■ PAGE EXTRACT ■
Tuesday in a nutshell: a long day at work, relatively uneventful save for one interesting seller, and a night spent hitting the books and watching Futurama.
The Interesting Seller (Or, One Man's Desperate Urge To Unload His Shit Is Another Man's Dream Come True):
SPOILERS! (Click to view)
For the second day in a row, a customer (let's call him T, Mr. T) has invaded our store with an army of cardboard boxes. As buys go, he is the best and worst kind of customer seller: he has an absolute avalanche of books to wade through, but he has enough good stuff threaded throughout the crap that I HAVE to be thorough, lest I miss anything groovy. Some buys I can just look at and KNOW that there is nothing redeemable in them. I just poke around in 'em to confirm my theory, and as of yet, my instincts for seeing a crap buy from a mile away is right 95% of the time (as for those wondering as to what kind of methodology I used to come to that 95% figure, I have but this to say: I'm a student of the Straight-From-My-Ass School Of Methodology). Apparently, Mr. T is moving and he's eager to offload all these books, and the man has some eclectic tastes. Lots of metaphysics and occult books ( a LOT of old witchcraft books and sensationalistic Satanic Mass books), entertainment biographies and Hollywood tell-alls (coolest of all: a mint-condition copy of Kenneth Anger's "Hollywood Babylon II", which I stashed away for my own enjoyment), science books, a bit of philosophy (a few Plato and Sartre books here and there), and a whole lot of fiction (which is my area of expertise at the store).
Aside from a mind-boggling number of old sci-fi and fantasy book club editions, there were a few things buried in his towers of fiction that almost made my eyes pop out of their sockets: hardcover William Gibson books. To be more precise, hardcover copies of Neuromancer and Mona Lisa Overdrive, both second editions. Me, I don't give a fuck if its a first edition, signed by the author, dipped in their blood, has their pap smear/sperm hidden within its pages, or whatever; I'm not that kind of collector. I freaked (and continue to freak now) because I've never seen HARDCOVER editions of the older Gibson books before (especially the Molly books). Until recently, my Gibson collection (with the exception of Idoru and Pattern Recognition) is all mass market paperbacks (a format I hate), and I'm eager to replace them with larger, more durable editions. My wishes have come true. Fucking Neuromancer in hardcover... not so much a book as it is a distillation of Badass in bound paper form.

■ JOBS ■
[a] Extract everything in the bookstore blog post from "Tuesday in a" down to "(Click to view)".
[b] Write what comes next in the blog post about the bookstore seller, picking up after its final sentence.

■ DATASET EXCERPT ■
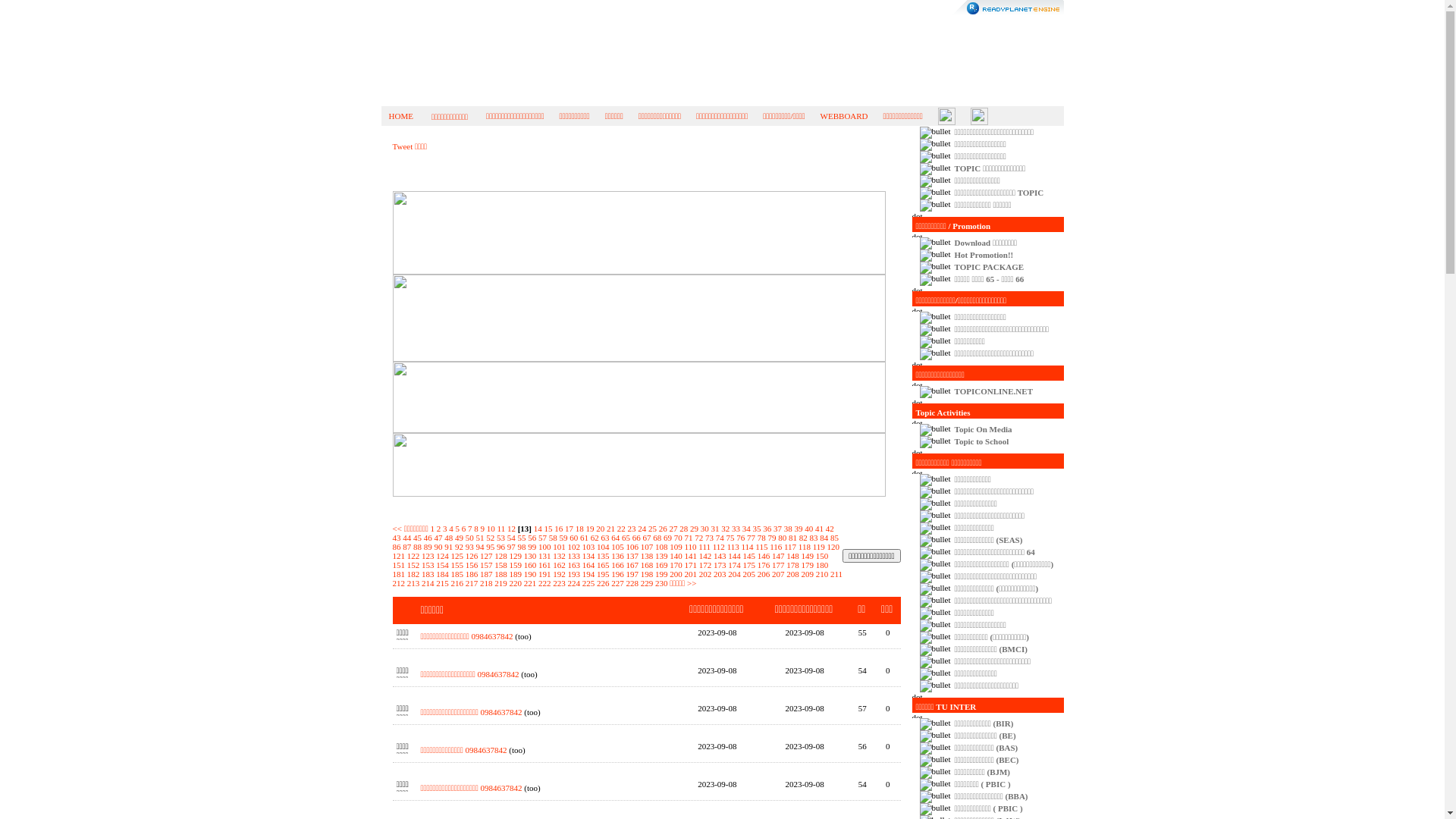  What do you see at coordinates (668, 528) in the screenshot?
I see `'27'` at bounding box center [668, 528].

■ ANSWERS GIVEN ■
[a]
Tuesday in a nutshell: a long day at work, relatively uneventful save for one interesting seller, and a night spent hitting the books and watching Futurama.
The Interesting Seller (Or, One Man's Desperate Urge To Unload His Shit Is Another Man's Dream Come True):
SPOILERS! (Click to view)

[b]
Plus, he also had a copy of Douglas Rushkoff's "Cyberia" buried in his boxes. We don't see much of Rushkoff in our store, aside from the occasional beat-up copy of "Ecstasy Club", so its nice to be able to add to my collection.
And tonight's reading selection shall be (Or, My Sense Of Accomplishment Is More Swollen And Decadent Than Caligula And Jabba The Hutt Combined):
SPOILERS! (Click to view)
Its taken me quite a bit of time and effort, but I finally finished Peter Marshall's excellent history of anarchist thought, "Demanding The Impossible". The book is a little worse for wear: coffee stains from my brief stint as a Pretentious Mocha Sipper on Friday, the back cover's edges are creased, a few of the pages are dog-eared towards the beginning before I got a bookmark (I know, some people consider dog-earring a page to be a mortal sin, but that's just how I occasionally roll), but it still looks to be good in shape, which is good because I plan on using this book as a reference long into the future (plus, its out of print, so I'm being extra-special-careful not to damage it more than I already have). Even if the book sucked up a fair amount of my time, it was a very worthwhile temporal investment. When I started reading the book, I only knew of people like Bakunin and Emma Goldman and Kropotkin and Malatesta and Godwin only as names that were habitually dropped; now I actually know what people are goin' on about and what these thinkers stood for.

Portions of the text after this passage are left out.